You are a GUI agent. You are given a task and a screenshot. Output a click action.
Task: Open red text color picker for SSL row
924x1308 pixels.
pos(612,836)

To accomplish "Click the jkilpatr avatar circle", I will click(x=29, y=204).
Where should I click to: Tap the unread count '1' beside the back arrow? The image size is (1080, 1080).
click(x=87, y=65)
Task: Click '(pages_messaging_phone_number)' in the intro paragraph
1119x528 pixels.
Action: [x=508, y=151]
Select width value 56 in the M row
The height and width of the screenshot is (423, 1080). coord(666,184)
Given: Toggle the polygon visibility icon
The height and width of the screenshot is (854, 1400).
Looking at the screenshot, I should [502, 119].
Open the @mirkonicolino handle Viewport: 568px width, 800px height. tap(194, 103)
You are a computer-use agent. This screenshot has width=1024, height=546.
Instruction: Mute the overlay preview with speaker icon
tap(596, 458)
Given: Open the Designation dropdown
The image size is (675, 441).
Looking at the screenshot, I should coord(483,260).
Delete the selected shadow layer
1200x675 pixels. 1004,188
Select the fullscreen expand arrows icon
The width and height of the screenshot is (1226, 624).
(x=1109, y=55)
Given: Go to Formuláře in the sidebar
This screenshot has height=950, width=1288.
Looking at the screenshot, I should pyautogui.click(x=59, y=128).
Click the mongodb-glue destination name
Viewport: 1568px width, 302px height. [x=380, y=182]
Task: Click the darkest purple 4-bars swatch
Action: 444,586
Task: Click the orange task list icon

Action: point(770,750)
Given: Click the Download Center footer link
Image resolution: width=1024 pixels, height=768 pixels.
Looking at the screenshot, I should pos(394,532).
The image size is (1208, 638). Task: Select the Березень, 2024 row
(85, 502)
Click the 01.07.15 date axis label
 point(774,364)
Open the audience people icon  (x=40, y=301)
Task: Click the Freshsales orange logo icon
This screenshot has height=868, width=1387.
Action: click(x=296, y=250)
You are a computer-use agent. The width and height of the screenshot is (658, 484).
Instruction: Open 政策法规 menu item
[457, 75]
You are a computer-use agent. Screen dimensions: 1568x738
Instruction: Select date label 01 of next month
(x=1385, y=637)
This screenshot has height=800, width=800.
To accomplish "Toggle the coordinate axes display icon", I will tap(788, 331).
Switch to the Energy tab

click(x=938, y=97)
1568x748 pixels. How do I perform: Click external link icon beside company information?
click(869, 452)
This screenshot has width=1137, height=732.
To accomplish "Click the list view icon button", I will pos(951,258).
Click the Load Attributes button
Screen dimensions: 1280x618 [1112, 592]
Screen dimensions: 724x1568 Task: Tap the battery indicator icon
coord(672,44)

____

→ GOAL OF THE EXERCISE:
Every record must be transcribed exactly as written.

→ TASK OUTPUT:
You are a GUI agent. You are given a task and a screenshot. Output a click action.
Task: Open red text color picker for SSL row
924x1308 pixels.
pos(612,836)

To accomplish "Click the jkilpatr avatar circle", I will click(x=29, y=204).
Where should I click to: Tap the unread count '1' beside the back arrow? The image size is (1080, 1080).
click(x=87, y=65)
Task: Click '(pages_messaging_phone_number)' in the intro paragraph
1119x528 pixels.
Action: [x=508, y=151]
Select width value 56 in the M row
The height and width of the screenshot is (423, 1080). coord(666,184)
Given: Toggle the polygon visibility icon
The height and width of the screenshot is (854, 1400).
Looking at the screenshot, I should [502, 119].
Open the @mirkonicolino handle Viewport: 568px width, 800px height. tap(194, 103)
You are a computer-use agent. This screenshot has width=1024, height=546.
Instruction: Mute the overlay preview with speaker icon
tap(596, 458)
Given: Open the Designation dropdown
The image size is (675, 441).
Looking at the screenshot, I should coord(483,260).
Delete the selected shadow layer
1200x675 pixels. 1004,188
Select the fullscreen expand arrows icon
The width and height of the screenshot is (1226, 624).
(x=1109, y=55)
Given: Go to Formuláře in the sidebar
This screenshot has height=950, width=1288.
Looking at the screenshot, I should pyautogui.click(x=59, y=128).
Click the mongodb-glue destination name
Viewport: 1568px width, 302px height. [x=380, y=182]
Task: Click the darkest purple 4-bars swatch
Action: 444,586
Task: Click the orange task list icon

Action: point(770,750)
Given: Click the Download Center footer link
Image resolution: width=1024 pixels, height=768 pixels.
Looking at the screenshot, I should pos(394,532).
The image size is (1208, 638). Task: Select the Березень, 2024 row
(85, 502)
Click the 01.07.15 date axis label
 point(774,364)
Open the audience people icon  (x=40, y=301)
Task: Click the Freshsales orange logo icon
This screenshot has height=868, width=1387.
Action: click(x=296, y=250)
You are a computer-use agent. The width and height of the screenshot is (658, 484).
Instruction: Open 政策法规 menu item
[457, 75]
You are a computer-use agent. Screen dimensions: 1568x738
Instruction: Select date label 01 of next month
(x=1385, y=637)
This screenshot has height=800, width=800.
To accomplish "Toggle the coordinate axes display icon", I will tap(788, 331).
Switch to the Energy tab

click(x=938, y=97)
1568x748 pixels. How do I perform: Click external link icon beside company information?
click(869, 452)
This screenshot has width=1137, height=732.
To accomplish "Click the list view icon button", I will pos(951,258).
Click the Load Attributes button
Screen dimensions: 1280x618 [1112, 592]
Screen dimensions: 724x1568 Task: Tap the battery indicator icon
coord(672,44)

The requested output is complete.